- [Material for this exercise]

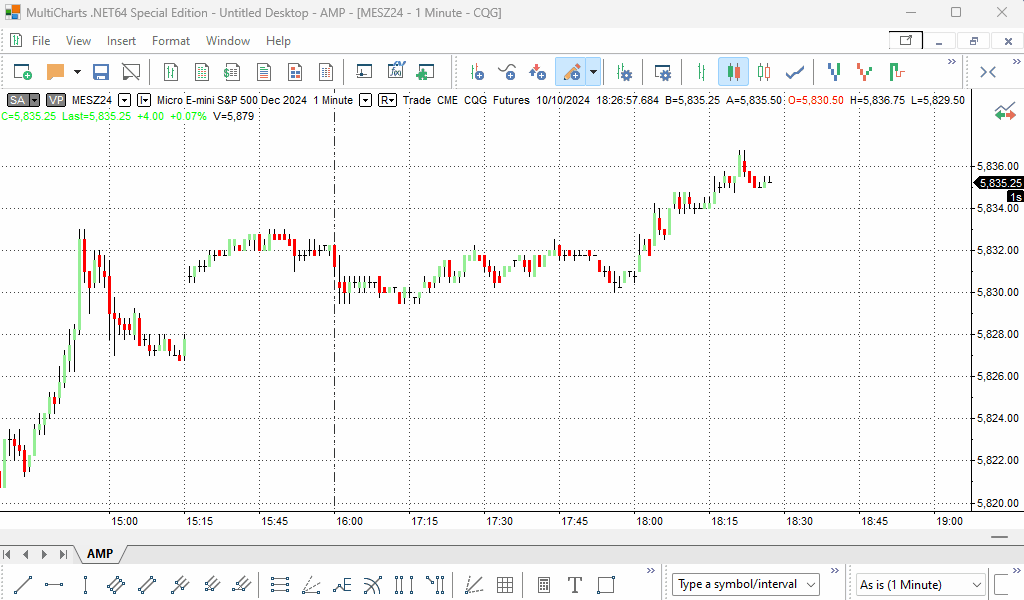This screenshot has width=1024, height=600.
Task: Click the first-tab navigation arrow
Action: [8, 554]
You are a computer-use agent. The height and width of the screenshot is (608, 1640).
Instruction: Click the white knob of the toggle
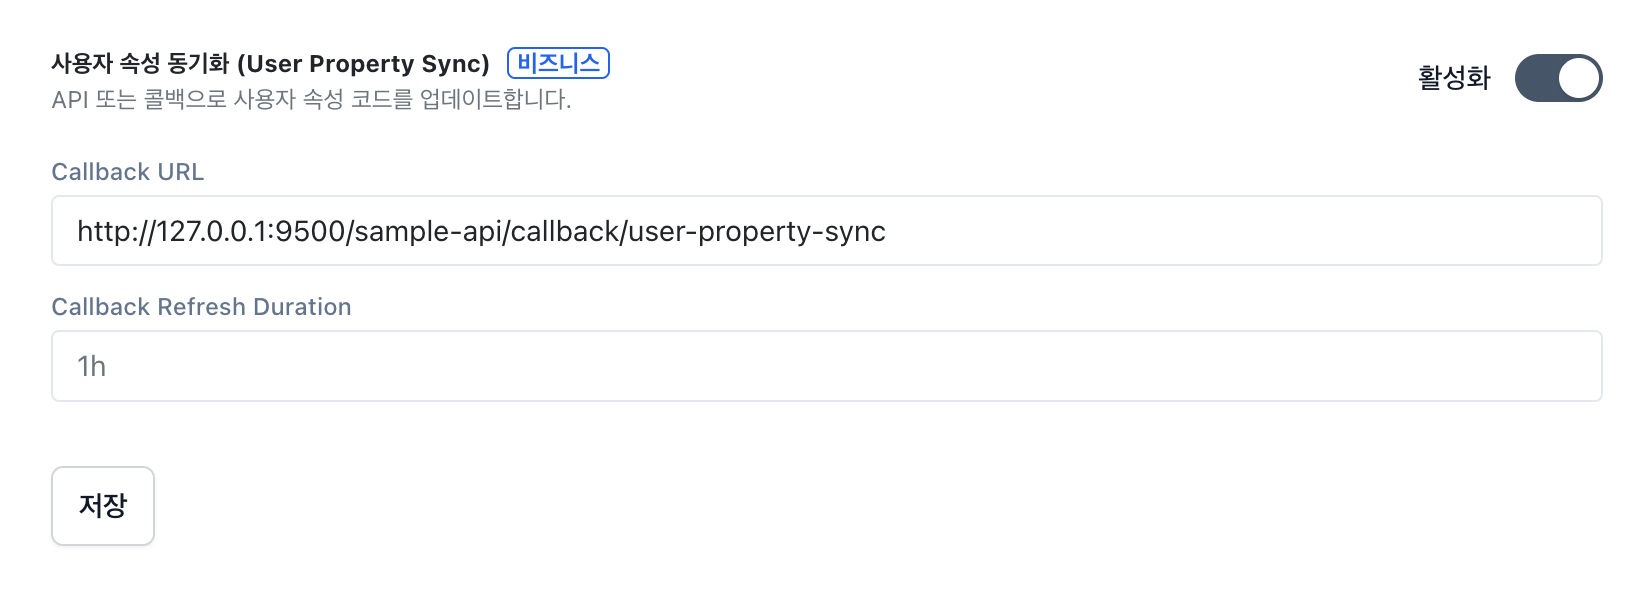click(1579, 78)
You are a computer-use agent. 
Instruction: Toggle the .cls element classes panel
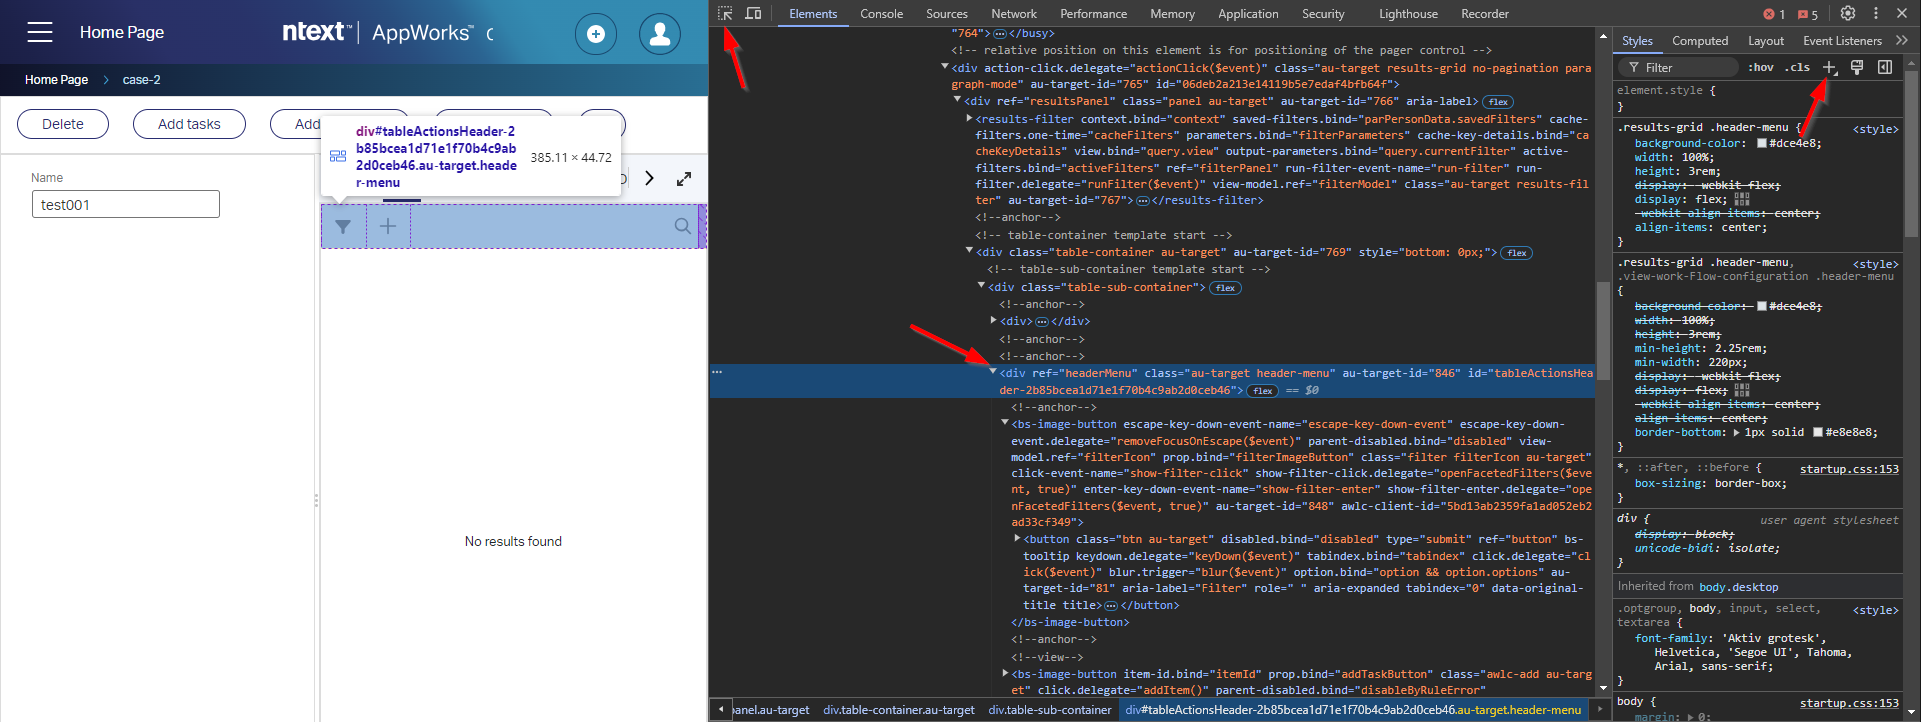tap(1799, 67)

- [Exercise requirements]
Every line from the one containing "Instruction: Toggle the" through the last line of the listing must be written out again exactly, and no other line. Leave the pictures aside.

- [Response below]
Instruction: Toggle the .cls element classes panel
tap(1799, 67)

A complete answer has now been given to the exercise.